- **Material to process**:
□ □ □ □ □ □ □

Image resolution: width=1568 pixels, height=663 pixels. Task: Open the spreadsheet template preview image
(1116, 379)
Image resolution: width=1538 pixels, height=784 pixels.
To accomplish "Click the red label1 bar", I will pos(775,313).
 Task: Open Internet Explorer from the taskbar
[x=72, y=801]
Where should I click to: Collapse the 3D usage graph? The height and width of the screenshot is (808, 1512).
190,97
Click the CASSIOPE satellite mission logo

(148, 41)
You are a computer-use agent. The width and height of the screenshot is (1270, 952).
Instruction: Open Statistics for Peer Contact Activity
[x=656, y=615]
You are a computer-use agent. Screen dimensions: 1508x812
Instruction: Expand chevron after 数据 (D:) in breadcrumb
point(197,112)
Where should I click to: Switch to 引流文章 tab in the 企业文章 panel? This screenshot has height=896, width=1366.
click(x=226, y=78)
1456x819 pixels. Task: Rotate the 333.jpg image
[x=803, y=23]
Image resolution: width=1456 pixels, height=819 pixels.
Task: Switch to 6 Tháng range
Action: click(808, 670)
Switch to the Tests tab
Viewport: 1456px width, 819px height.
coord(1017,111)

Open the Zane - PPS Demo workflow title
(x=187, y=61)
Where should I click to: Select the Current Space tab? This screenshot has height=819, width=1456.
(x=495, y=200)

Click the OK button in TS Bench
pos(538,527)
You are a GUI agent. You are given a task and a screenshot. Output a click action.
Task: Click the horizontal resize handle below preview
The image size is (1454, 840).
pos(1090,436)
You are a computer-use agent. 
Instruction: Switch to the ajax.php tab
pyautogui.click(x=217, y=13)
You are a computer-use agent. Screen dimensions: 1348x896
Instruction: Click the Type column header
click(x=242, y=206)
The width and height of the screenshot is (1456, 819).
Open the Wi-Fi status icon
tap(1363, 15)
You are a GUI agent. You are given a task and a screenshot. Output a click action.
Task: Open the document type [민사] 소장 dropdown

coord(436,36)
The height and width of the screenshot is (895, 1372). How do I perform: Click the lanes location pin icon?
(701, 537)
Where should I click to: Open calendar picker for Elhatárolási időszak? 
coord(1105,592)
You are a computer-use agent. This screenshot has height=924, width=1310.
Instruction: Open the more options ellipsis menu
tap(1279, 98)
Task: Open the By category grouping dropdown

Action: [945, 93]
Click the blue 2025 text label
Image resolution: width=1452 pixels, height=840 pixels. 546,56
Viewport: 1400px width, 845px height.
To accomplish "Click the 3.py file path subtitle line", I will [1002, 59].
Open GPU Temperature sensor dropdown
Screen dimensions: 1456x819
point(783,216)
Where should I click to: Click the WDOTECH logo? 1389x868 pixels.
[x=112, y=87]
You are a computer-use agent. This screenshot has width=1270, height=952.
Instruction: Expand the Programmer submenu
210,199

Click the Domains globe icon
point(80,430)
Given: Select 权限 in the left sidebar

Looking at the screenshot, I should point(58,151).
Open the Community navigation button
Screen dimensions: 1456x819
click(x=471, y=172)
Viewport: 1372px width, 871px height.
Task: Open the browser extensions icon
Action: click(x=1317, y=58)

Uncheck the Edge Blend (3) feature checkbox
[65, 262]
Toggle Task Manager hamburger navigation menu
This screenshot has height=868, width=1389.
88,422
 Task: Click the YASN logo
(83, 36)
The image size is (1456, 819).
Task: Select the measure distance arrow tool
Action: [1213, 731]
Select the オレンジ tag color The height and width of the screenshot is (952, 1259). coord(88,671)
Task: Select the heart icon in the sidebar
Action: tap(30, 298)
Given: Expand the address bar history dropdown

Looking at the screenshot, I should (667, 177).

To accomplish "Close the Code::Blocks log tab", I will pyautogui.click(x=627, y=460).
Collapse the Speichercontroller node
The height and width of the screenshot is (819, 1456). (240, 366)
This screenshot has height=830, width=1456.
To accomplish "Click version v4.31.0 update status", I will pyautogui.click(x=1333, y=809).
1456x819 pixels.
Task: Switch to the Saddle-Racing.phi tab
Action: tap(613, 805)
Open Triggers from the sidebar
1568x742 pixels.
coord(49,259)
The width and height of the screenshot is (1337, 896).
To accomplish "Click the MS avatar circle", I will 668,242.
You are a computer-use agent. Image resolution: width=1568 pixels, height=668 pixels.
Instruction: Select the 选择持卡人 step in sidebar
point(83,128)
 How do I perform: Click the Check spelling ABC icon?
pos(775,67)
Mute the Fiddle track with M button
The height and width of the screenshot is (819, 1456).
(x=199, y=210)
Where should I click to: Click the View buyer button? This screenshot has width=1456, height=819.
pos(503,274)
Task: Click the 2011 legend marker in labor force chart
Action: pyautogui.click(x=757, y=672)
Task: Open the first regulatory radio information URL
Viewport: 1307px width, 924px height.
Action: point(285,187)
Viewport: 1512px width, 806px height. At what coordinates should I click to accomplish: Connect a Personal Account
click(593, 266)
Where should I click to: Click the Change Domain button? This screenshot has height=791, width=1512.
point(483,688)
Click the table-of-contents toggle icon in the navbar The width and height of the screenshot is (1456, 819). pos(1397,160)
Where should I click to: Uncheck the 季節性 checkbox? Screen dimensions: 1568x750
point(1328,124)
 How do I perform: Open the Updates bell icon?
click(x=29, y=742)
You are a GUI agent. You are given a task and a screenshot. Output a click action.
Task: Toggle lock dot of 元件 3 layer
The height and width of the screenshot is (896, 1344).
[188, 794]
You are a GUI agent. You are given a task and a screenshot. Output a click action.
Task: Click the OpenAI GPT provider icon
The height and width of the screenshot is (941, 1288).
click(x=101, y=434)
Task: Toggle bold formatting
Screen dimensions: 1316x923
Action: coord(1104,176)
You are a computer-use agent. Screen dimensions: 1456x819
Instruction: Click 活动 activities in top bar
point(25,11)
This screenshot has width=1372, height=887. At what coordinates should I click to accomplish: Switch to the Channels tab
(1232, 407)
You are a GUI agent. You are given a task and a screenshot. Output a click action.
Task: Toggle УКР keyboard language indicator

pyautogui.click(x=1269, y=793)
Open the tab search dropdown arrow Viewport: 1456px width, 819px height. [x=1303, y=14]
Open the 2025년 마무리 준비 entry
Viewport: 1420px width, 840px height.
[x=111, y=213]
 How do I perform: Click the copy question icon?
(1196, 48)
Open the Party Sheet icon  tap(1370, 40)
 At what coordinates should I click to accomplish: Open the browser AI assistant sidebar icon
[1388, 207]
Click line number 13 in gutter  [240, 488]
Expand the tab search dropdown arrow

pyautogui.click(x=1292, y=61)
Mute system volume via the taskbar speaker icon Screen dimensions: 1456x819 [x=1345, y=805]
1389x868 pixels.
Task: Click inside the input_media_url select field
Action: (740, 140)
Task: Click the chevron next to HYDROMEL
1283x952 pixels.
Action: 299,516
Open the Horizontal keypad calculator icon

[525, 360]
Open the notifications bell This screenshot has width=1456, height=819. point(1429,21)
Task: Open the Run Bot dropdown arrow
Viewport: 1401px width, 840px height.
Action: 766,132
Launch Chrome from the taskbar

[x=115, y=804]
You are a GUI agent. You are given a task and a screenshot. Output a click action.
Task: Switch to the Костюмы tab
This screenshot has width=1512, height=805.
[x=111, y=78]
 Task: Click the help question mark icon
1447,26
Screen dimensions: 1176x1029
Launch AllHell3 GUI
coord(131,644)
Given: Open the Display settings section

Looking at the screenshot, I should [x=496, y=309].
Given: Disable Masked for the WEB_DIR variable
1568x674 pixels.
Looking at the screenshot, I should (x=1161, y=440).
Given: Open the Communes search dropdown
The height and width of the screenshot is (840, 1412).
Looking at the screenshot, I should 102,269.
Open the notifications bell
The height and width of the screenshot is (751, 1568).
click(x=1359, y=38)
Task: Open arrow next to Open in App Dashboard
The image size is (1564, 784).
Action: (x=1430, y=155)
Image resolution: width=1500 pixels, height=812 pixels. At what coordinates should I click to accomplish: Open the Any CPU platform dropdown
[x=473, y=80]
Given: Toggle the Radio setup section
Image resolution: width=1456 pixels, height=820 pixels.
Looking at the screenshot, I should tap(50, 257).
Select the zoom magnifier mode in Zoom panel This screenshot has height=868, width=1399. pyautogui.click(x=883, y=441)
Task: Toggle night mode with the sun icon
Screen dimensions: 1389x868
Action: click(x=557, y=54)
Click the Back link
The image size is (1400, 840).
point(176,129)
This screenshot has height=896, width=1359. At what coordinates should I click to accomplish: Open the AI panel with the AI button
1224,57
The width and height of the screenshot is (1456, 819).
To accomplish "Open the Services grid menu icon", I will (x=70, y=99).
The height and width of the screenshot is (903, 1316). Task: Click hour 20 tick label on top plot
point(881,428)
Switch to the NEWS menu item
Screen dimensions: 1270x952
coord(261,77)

□ □ □ □ □ □ □

Report, for the data above, every line in which the string "computer" appears.

- **Solution for this exercise**:
You are a computer-use agent. The width and height of the screenshot is (1270, 952).
You are a computer-use agent. Screen dimensions: 1508x812
You are a computer-use agent. 
You are a computer-use agent. Screen dimensions: 1348x896
You are a computer-use agent. This screenshot has height=924, width=1310.
You are a computer-use agent. This screenshot has width=1270, height=952.
You are a computer-use agent. Image resolution: width=1568 pixels, height=668 pixels.
You are a computer-use agent. Screen dimensions: 1456x819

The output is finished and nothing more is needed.